As the Manti Te'o girlfriend hoax story continues to evolve, here's what we know about the participating parties in the saga:
Manti Te'o: The star linebacker's girlfriend wasn't real. Te'o rose to national prominence in September not only for his on-field play, but for his off-the-field story, which detailed how his grandmother and girlfriend passed away within 24 hours. Te'o released a statement Wednesday saying he was the victim of the hoax. We know the latter part of that story is false, leaving this overarching question: Was Te'o in on the hoax, or was he duped?
Lennay Kekua: Purported to be Te'o's girlfriend, uncovered by Deadspin.com as not being real on Wednesday.

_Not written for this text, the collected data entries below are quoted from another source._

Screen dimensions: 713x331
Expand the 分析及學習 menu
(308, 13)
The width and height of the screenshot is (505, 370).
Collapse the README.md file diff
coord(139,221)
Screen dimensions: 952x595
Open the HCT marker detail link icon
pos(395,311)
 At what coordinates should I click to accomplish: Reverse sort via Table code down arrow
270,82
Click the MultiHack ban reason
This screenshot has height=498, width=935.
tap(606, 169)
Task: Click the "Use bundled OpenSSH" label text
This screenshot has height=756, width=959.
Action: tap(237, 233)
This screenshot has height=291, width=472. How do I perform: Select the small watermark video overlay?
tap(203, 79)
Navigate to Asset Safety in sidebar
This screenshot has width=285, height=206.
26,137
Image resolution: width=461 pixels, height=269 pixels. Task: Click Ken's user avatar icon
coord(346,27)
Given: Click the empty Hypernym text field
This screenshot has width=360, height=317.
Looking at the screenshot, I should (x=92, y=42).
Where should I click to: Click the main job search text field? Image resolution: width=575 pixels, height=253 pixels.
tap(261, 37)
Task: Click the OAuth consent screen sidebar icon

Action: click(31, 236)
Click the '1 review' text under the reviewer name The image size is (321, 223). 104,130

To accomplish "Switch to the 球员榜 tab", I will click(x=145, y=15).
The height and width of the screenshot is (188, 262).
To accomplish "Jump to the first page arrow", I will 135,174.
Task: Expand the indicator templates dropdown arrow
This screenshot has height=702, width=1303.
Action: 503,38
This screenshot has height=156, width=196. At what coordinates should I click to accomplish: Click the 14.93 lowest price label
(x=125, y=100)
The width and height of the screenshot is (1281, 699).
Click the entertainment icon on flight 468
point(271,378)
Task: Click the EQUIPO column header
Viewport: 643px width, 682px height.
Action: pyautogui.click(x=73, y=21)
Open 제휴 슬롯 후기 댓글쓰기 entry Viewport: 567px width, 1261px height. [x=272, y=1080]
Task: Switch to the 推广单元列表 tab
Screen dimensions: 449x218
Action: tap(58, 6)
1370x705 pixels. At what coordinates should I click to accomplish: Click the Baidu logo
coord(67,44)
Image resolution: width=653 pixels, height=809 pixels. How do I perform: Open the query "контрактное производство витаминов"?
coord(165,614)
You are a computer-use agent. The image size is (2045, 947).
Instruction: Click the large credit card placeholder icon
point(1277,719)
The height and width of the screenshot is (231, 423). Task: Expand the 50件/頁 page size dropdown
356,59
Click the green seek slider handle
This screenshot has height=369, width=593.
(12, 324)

According to Notre Dame Athletic Director Jack Swarbrick's timeline of events, Te'o and Kekua met online and had maintained a relationship via the internet and phone calls for an extended period of time.
Ronaiah Tuiasosopo: The person who created Lennay Kekua, according to Deadspin and a handful of twitter users joking about Kekua in December and during the BCS Championship. He appears to have a relationship with Te'o to some degree, as the pair did interact on Twitter in 2012. Tuiasosopo tweeted on Nov. 23 -- the day before Notre Dame played USC -- that he had a "great night with my bro @MTeo_5!" So far, he hasn't made a public comment about the situation, although he may be the one to provide clarity as to Te'o's involvement, or lack thereof, in the hoax.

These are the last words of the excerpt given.